Creativity Movement: "Inferior colored races are our deadly enemies"

The Creativity Movement is a racialist, and White-supremacist organization that advocates a "White Religion" called Creativity. Though "Anti-Christian" in a contemporary sense, the Creativity Movement is a surrogate of Positive Christianity, and is guided by elements of a pseudo-Christian racial Manichaeanism. The group also denies the Holocaust, embraces racial neo-eugenics with a religious mission that is dedicated to the "survival, expansion and advancement of the White Race exclusively."

The organization was initially founded as the Church of the Creator by Ben Klassen in early 1973. In the summer of 1993, Klassen committed suicide. It was later led by Matthew F. Hale until his incarceration on January 8, 2003 for plotting with FBI informant Anthony Evola to murder a federal judge. On July 22, 2002, two members of the organization were found guilty in federal court of plotting to blow up Jewish and Black landmarks around Boston, in what prosecutors said was a scheme to spark a "racial holy war."

Some of the "16 Commandments of Creativity":
  • It is our sacred goal to populate the lands of this earth with White people exclusively.
  • Inferior colored races are our deadly enemies, and that the most dangerous of all is the Jewish race.
  • Destroy and banish all Jewish thought and influence from society.
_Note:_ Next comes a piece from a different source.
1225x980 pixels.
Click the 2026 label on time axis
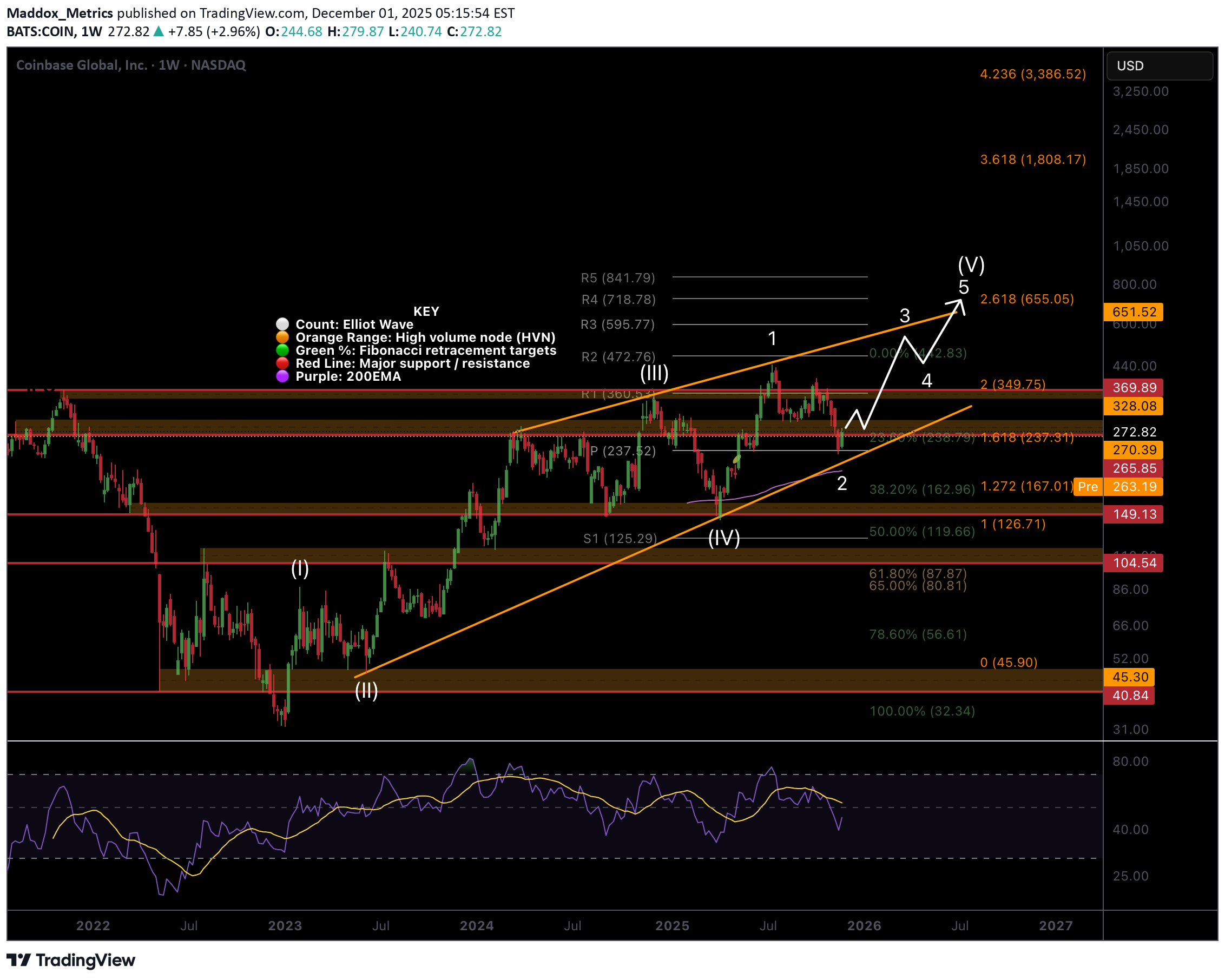(x=864, y=925)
    Cargo cult: manufactured western goods ('cargo') have been created by ancestral spirits

    A cargo cult is any of a group of religious movements in Melanesia, in the Southwestern Pacific, which believe that manufactured western goods ('cargo') have been created by ancestral spirits and intended for Melanesian people. Cult members believe that white people, however, have unfairly gained control of these objects. Cargo cults thus focus on overcoming what they perceive as undue 'white' influences by conducting rituals similar to the white behavior they have observed, presuming that the ancestors will at last recognize their own and send them cargo. Thus a characteristic feature of cargo cults is the belief that spiritual agents will at some future time give much valuable cargo and desirable manufactured products to the cult members.
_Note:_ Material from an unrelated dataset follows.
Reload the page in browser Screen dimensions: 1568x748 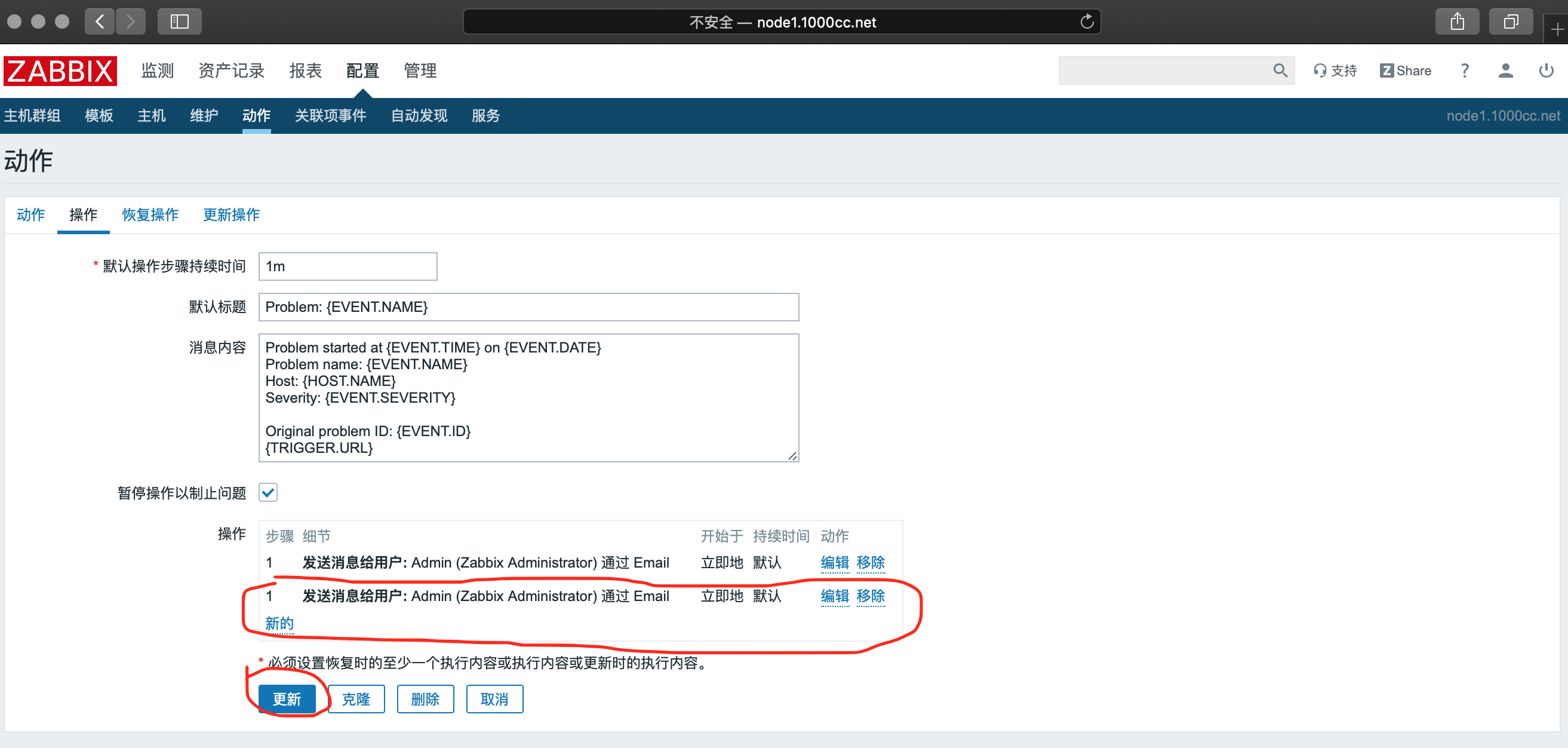1087,22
    The most famous examples of Cargo Cult behavior have been the airstrips, airports, and radios made out of coconuts and straw. The cult members built them in the belief that the structures would attract transport aircraft full of cargo. Believers stage "drills" and "marches" with twigs for rifles and military-style insignia and "USA" painted on their bodies to make them look like soldiers.

    The classic period of cargo cult activity was in the years during and after World War II. The vast amounts of war matériel that were airdropped into these islands during the Pacific campaign against the Empire of Japan necessarily meant drastic changes to the lifestyle of the islanders. Manufactured clothing, canned food, tents, weapons and other useful goods arrived in vast quantities to equip soldiers—and also the islanders who were their guides and hosts. With the end of the war the airbases were abandoned, and "cargo" was no longer being dropped. In attempts to get cargo to fall by parachute or land in planes or ships again, islanders imitated the same practices they had seen the soldiers, sailors and airmen use. They carved headphones from wood, and wore them while sitting in fabricated control towers. They waved the landing signals while standing on the runways. They lit signal fires and torches to light up runways and lighthouses. The cultists thought that the foreigners had some special connection to their own ancestors, who were the only beings powerful enough to produce such riches. Over the last seventy-five years most cargo cults have petered out. Yet, the John Frum cult is still active on the island of Tanna, Vanuatu.